== Segment start ==
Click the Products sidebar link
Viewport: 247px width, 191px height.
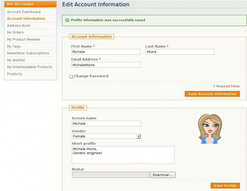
== Segment end ==
== Segment start ==
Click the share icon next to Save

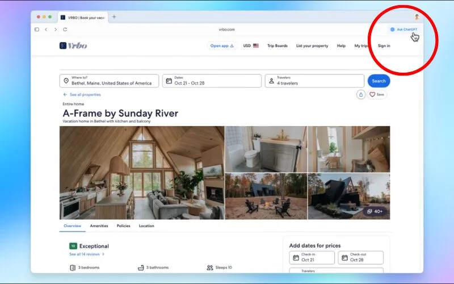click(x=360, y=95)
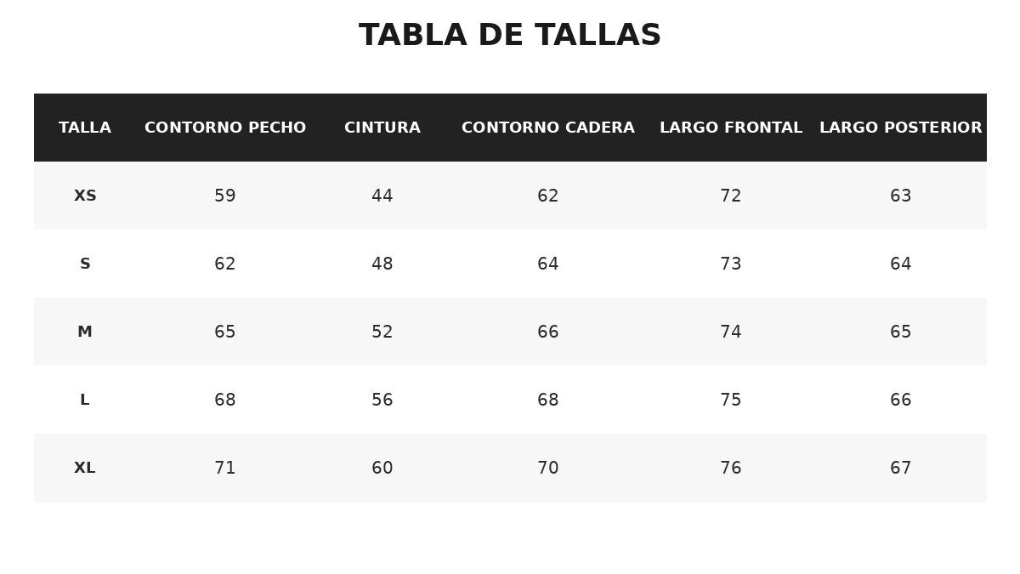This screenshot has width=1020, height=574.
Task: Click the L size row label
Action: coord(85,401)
== Segment end ==
== Segment start ==
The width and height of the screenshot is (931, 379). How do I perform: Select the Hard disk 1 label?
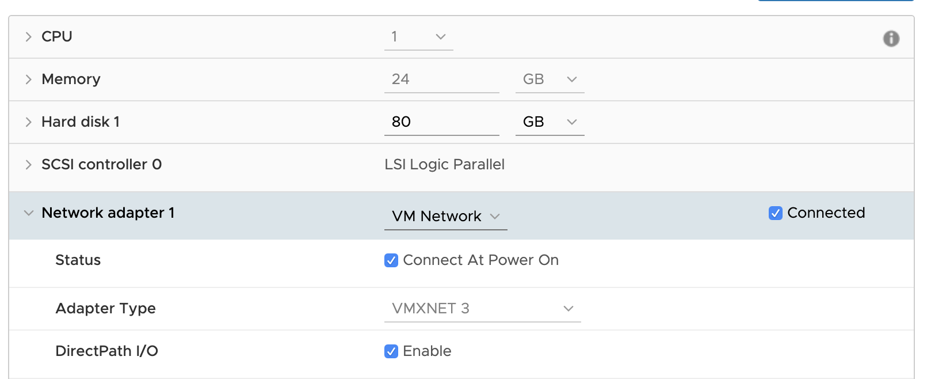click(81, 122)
== Segment end ==
* WHAT IS EXPECTED
Look above for the line containing "Click the Products sidebar link" and the line containing "Viewport: 247px width, 191px height.". Transcribe both, with the lines between them, exactly.

* WRITTEN RESPONSE
Click the Products sidebar link
Viewport: 247px width, 191px height.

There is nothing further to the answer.